* START Information supplied *

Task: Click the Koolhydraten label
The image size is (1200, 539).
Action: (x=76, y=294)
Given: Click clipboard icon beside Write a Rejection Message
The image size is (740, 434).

* END Information supplied *

_To be done_
Render every row above as a numbered list, leaving out any blank lines.

_Solution_
1. Task: Click the Koolhydraten label
2. The image size is (1200, 539).
3. Action: (x=76, y=294)
4. Given: Click clipboard icon beside Write a Rejection Message
5. The image size is (740, 434).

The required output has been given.